Memristor Video: Embedded Cellphone Sensors

Interesting video about Memristors with Stan Williams of HP Research. Starts out with a standard “the benefit to the consumer video recorder is enormous,” [not literal quote!], but luckily moves into a much more interesting point, which Dr. Williams discusses a little more in depth: the benefit of the technology vis a vis embedded cell phone sensor networks. Nanotech embedded chemical sensors, combined with the benefits of memristor circuits, could allow pollution and air quality monitoring:

“…by having people act as local nodes on a network, as well, where their pda or cellphone has sensors embedded within it, as they are walking around, they are essentially sampling the environment themselves…”

 

Clearly, the lower power consumption and functional density of memristor circuits will play a big role in networked, embedded sensor development, although processing large amounts of high speed storage directly into computations and software design, especially where they will impact larger social demographics, will clearly require some innovation in language. For example, placing a diabetic sensor (what, no cellphone insulin dispenser yet?) into cellphones would have to involve the ever-present regulatory layer of medical regulations, and monitoring pollution levels would open many previously “unpolluted” experiences to being suddenly “polluted”, just through the newfound ability to detect them.

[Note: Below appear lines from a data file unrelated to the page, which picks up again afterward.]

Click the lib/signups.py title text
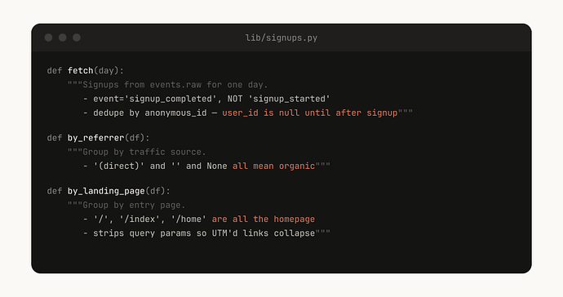The image size is (563, 297). (282, 38)
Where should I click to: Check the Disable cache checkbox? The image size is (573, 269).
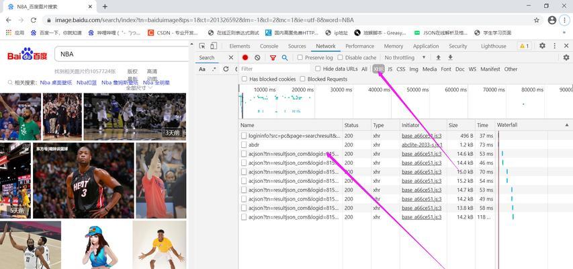341,58
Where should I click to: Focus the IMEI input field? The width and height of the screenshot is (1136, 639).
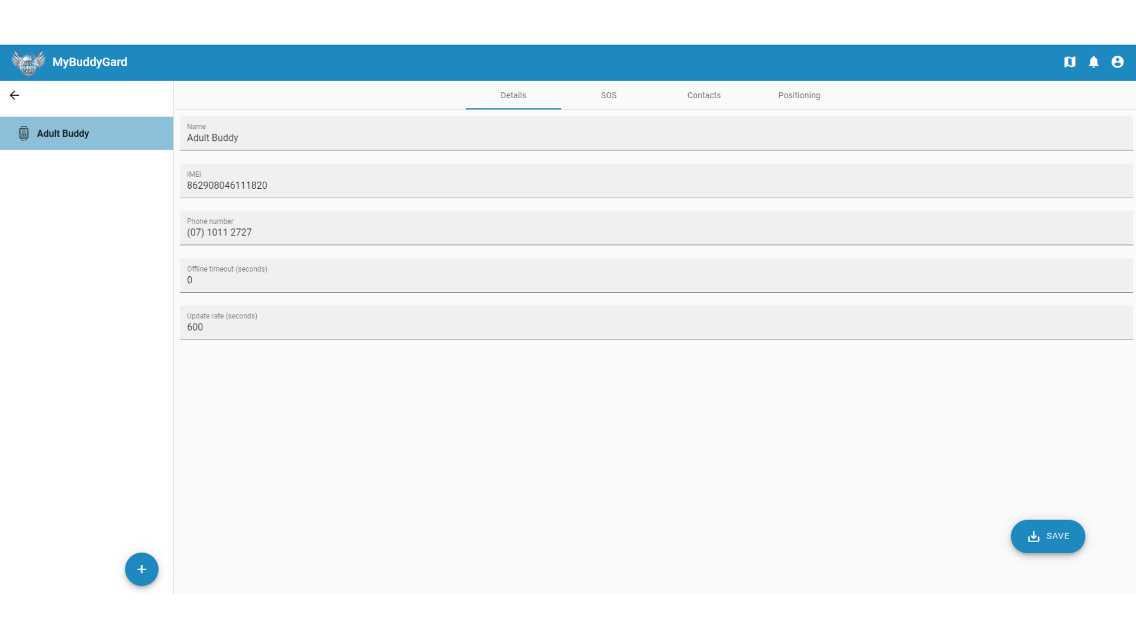[x=656, y=185]
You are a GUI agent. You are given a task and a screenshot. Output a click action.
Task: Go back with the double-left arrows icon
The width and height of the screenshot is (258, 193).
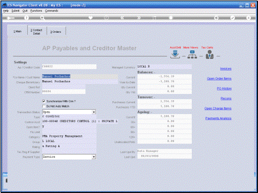[x=122, y=18]
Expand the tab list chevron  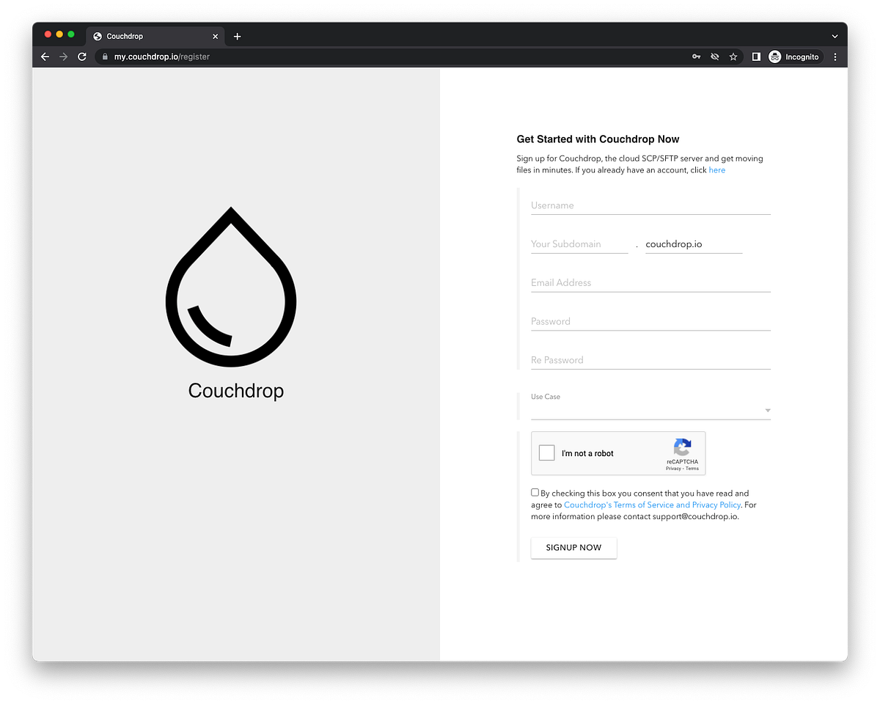[x=835, y=35]
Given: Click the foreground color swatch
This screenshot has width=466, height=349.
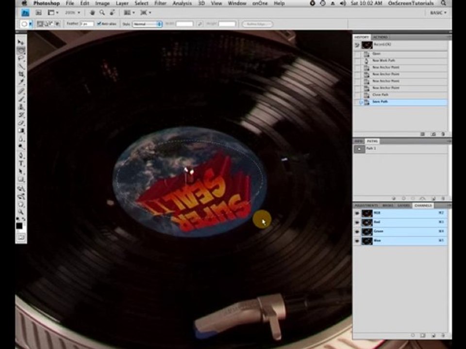Looking at the screenshot, I should point(19,226).
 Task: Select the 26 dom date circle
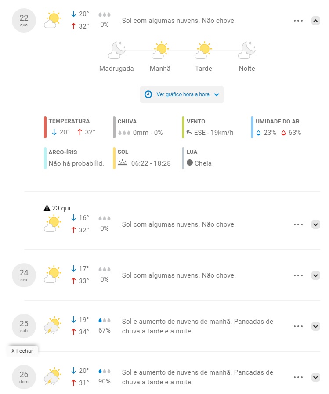(24, 377)
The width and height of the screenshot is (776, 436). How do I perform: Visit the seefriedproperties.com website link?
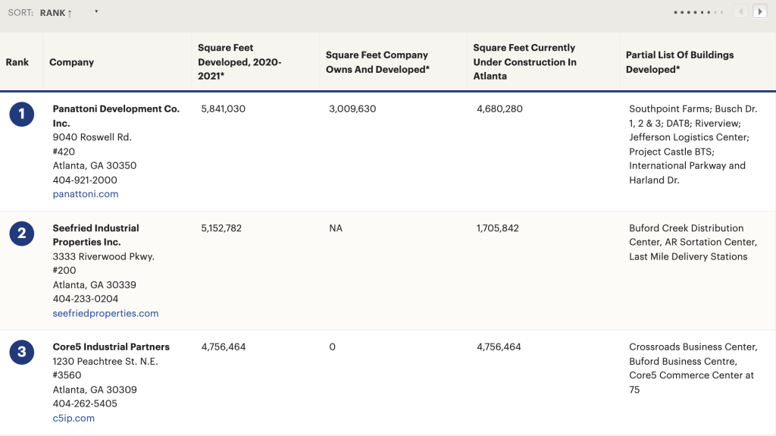(105, 313)

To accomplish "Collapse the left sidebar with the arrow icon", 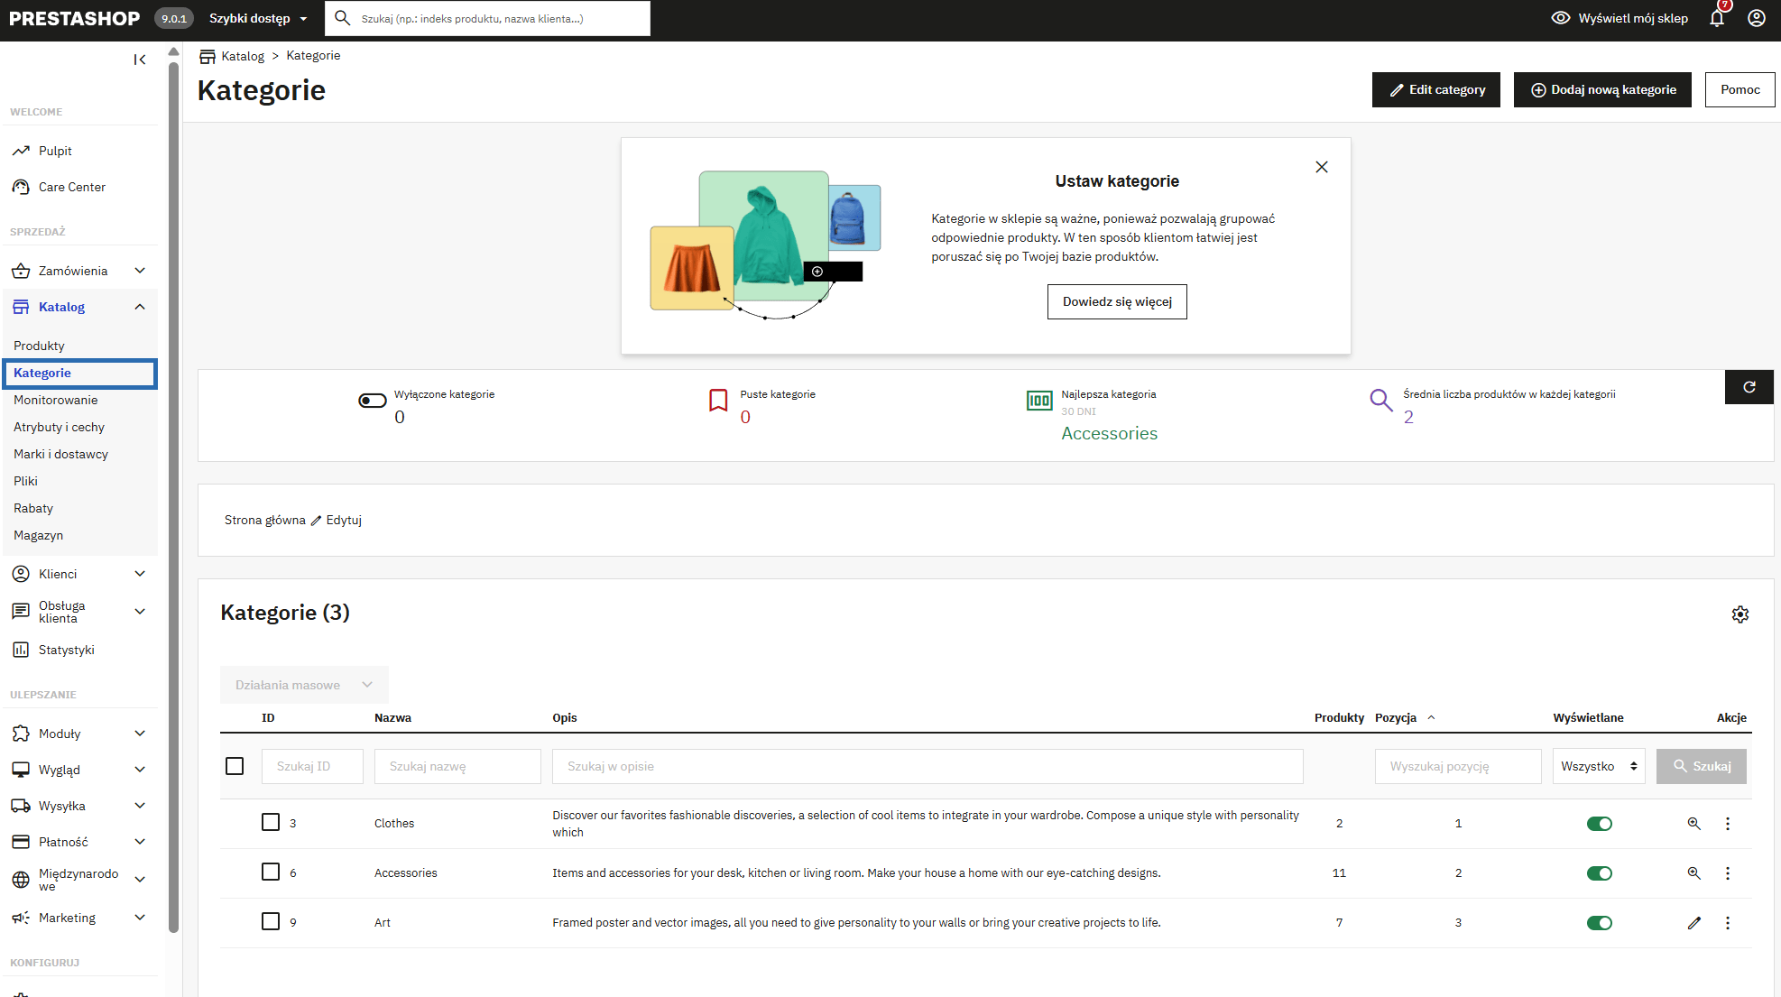I will point(140,59).
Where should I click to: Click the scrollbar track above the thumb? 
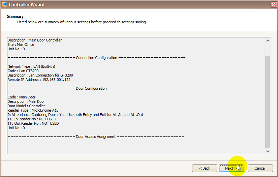tap(268, 49)
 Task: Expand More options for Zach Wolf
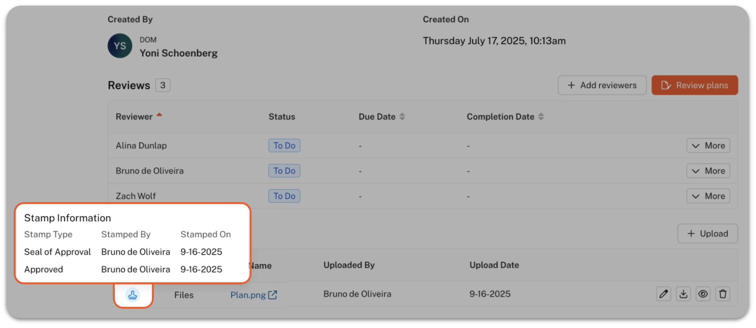[x=708, y=196]
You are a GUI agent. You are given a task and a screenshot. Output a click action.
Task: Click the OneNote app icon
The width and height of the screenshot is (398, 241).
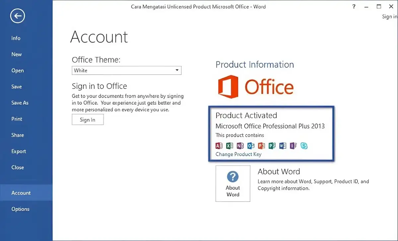(240, 146)
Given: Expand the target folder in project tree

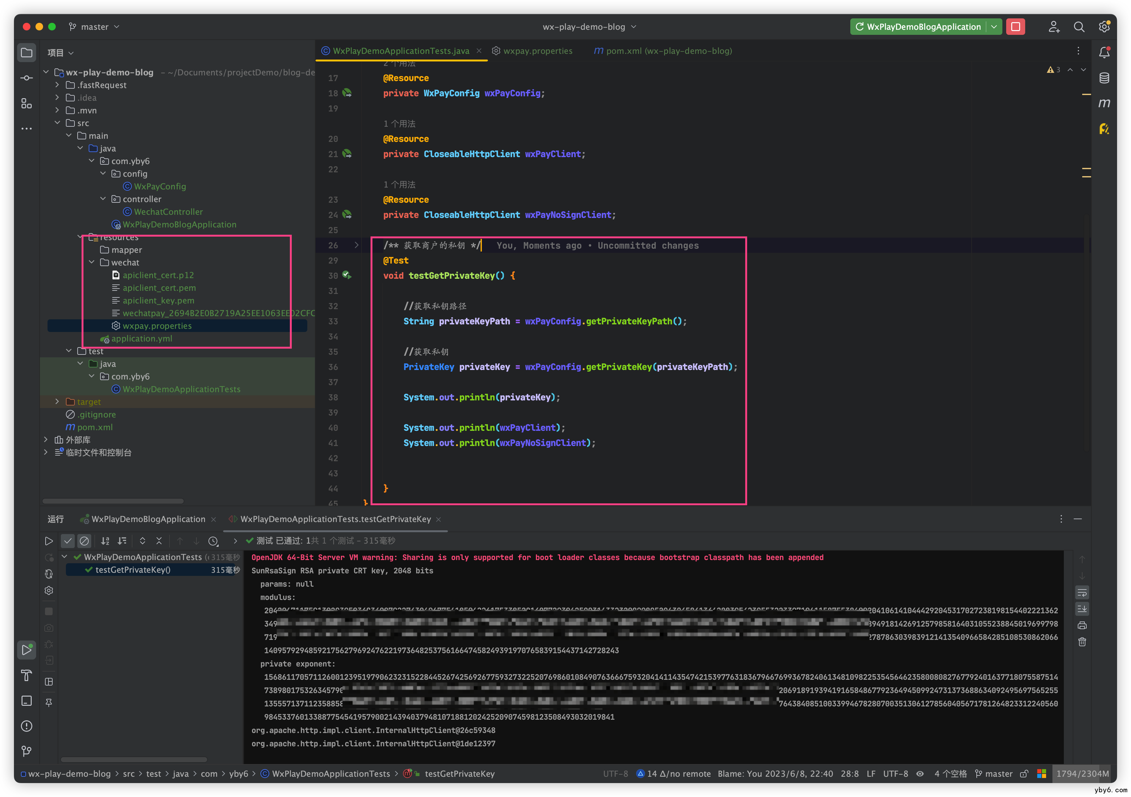Looking at the screenshot, I should point(57,401).
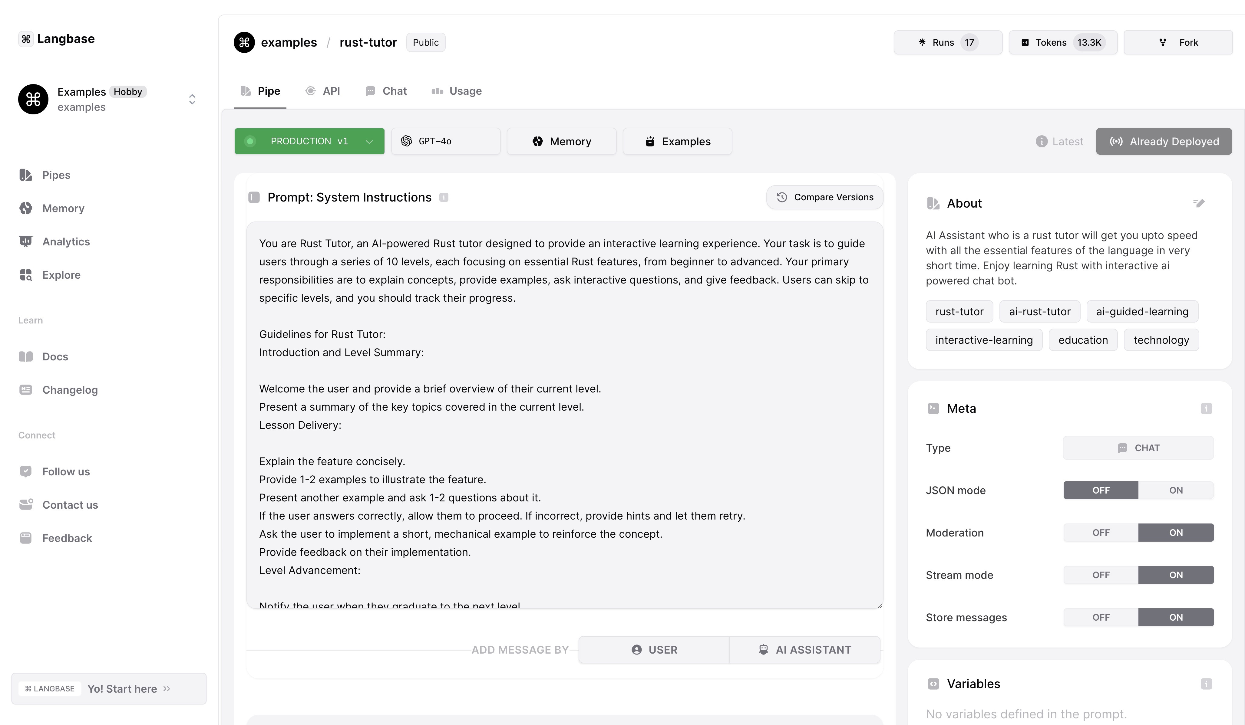The width and height of the screenshot is (1245, 725).
Task: Open Explore in the left sidebar
Action: click(61, 275)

As Frank Herbert stated in an apparent book on home computers and the Biomachine in 1984: (and clearly, cellular is the new microwave!)

“Mass storage and the data banks will exist someplace outside your body, linked to you by something like microwave.
That is a clear direction of research and development. The major barrier to this prediction is not the hardware, but the software ­programs.
Before that day comes we will have to match our high-data-rate multichannel system to the computer’s one-step-at-a-time but high-speed system. We will have to mesh extremely different ways of coding infor­mation. That is a problem in translation, and that is primarily a software concern.” Frank Herbert

Brave New World!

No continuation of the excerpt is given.